#### Work task:
Within the records below, how many lines contain "agent"? The answer is that number alone.

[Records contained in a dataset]
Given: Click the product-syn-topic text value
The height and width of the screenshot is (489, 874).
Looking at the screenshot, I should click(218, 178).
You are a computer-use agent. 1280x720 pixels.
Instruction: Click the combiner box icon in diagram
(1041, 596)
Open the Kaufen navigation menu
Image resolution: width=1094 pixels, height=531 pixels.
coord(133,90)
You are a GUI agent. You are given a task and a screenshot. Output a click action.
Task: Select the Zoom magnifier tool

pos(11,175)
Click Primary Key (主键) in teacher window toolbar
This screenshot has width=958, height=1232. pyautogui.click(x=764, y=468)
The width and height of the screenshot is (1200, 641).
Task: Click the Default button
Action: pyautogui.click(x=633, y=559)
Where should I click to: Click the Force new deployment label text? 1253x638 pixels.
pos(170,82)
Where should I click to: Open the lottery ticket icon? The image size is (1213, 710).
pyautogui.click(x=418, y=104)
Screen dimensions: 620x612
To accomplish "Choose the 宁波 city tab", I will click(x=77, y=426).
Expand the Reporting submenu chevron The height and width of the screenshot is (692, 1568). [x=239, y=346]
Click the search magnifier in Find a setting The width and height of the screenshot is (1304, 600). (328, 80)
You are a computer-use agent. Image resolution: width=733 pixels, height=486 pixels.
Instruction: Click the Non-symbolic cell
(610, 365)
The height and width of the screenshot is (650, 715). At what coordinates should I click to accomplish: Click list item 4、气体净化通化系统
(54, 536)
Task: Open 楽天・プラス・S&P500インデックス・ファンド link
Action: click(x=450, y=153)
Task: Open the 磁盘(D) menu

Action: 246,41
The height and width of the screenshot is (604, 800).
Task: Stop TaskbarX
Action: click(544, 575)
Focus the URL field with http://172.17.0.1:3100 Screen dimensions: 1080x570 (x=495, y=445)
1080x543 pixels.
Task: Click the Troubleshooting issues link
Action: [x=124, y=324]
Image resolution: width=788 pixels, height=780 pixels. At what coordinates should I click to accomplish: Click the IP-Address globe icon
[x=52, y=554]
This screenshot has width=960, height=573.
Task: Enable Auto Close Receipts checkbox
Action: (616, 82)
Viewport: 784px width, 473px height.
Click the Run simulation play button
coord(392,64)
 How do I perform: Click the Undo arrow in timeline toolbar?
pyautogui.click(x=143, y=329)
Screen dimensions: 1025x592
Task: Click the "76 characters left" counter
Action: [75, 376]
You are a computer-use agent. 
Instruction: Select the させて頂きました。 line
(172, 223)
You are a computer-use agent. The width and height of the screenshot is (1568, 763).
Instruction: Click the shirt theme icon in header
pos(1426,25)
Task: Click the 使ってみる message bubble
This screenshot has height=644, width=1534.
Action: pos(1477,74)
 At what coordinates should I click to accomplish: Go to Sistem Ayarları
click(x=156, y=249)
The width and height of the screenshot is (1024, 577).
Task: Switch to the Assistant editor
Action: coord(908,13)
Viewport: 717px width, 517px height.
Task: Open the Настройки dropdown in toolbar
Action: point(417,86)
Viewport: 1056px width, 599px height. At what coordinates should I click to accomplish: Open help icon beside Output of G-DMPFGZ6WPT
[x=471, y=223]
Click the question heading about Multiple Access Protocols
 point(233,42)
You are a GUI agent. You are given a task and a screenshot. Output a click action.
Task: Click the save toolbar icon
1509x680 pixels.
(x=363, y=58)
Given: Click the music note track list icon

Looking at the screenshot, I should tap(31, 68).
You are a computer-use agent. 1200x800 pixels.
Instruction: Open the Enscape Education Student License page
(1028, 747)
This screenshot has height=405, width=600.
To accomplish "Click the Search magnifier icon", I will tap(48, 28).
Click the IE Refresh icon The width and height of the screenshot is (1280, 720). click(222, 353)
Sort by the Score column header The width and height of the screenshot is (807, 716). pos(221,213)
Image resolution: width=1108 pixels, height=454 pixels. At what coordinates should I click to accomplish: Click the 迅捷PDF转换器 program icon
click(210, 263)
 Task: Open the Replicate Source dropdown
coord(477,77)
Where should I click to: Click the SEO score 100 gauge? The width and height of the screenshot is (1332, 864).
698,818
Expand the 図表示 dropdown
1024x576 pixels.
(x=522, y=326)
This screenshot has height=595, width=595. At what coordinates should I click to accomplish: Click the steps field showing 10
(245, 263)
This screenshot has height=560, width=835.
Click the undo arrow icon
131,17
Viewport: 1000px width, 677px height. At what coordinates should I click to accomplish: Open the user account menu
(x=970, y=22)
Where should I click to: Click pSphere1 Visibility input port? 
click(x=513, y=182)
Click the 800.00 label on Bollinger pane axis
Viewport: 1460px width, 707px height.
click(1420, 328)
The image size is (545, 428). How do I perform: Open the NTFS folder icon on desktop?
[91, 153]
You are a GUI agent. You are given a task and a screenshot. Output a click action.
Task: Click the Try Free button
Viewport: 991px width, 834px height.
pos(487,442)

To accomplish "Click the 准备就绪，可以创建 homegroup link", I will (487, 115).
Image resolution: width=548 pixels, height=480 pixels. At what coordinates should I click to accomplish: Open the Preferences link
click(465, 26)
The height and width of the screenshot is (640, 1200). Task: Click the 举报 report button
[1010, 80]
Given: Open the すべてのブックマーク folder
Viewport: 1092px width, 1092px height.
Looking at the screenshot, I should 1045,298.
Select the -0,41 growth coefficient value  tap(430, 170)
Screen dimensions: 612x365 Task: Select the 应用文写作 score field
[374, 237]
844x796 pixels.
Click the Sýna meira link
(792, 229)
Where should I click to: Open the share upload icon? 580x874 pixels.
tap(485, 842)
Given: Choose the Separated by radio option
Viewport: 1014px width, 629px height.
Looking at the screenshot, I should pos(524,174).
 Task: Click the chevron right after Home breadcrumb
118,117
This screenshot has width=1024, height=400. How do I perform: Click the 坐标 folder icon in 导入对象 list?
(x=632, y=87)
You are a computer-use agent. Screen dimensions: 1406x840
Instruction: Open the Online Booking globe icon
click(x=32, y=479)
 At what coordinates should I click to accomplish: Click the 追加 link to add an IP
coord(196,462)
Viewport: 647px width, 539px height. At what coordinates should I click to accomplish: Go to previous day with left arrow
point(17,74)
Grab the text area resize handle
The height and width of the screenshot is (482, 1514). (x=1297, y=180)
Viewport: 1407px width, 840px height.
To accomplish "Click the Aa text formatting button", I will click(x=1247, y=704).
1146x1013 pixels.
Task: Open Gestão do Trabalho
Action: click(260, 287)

#### The answer:
9